This chicken gumbo recipe is a simpler version of the way I usually prepare this dish.
I’ll add a lot more vegetables, for example.
But - because this recipe is meant to be easy to make, I’ve left a few ingredients out. Don't worry though. All the important ones are left in!
Although if you’re worried, you can contact me, and I’ll fill you in on the details.
4 - 5 cooked chicken breasts
500 g of fresh, chopped tomatoes
1 garlic clove (not glove!)
1 - 2 tablespoons of oil
2 - 3 tablespoons of flour
1 red pepper
1 green pepper
1 celery stalk
1 litre of chicken broth
1 medium onion
salt and pepper to taste
1 tablespoon of finely chopped parsley
Wash, peel, and cut all the veggies.
In a large pan, heat some oil. Chop the garlic and add.

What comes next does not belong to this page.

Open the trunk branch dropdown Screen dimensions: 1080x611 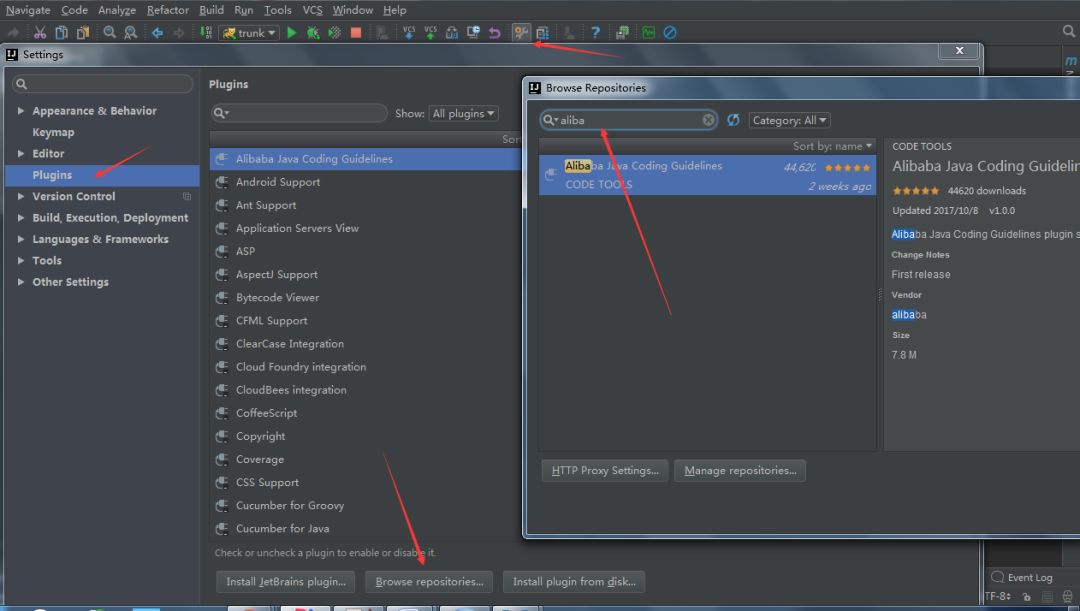point(247,32)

Slowly, add the flour and cook for about 5 minutes. Keep stirring well to prevent burning anything.
Slice up the onions and both peppers, and add to the pan. Then cook over a medium heat for 5 - 7 more minutes.
Add about 1 cup of the chicken broth and bring to a boil. Then simmer on low.
Now add all of the rest of the vegetables. Season with salt and pepper, and add the rest of the chicken broth.
Chop up the chicken and add all of it, the edible bits anyway :)
Add parsley.
Cover and let simmer for about 30 minutes.
Stir occasionally. Season with salt and pepper to taste, if necessary.
Serve with cooked rice and all veggies from the dish. For a little extra, a nice green garden salad always helps!
Smacznego i miło by było spędzić wieczór w gronie przyjaciól i rodziny!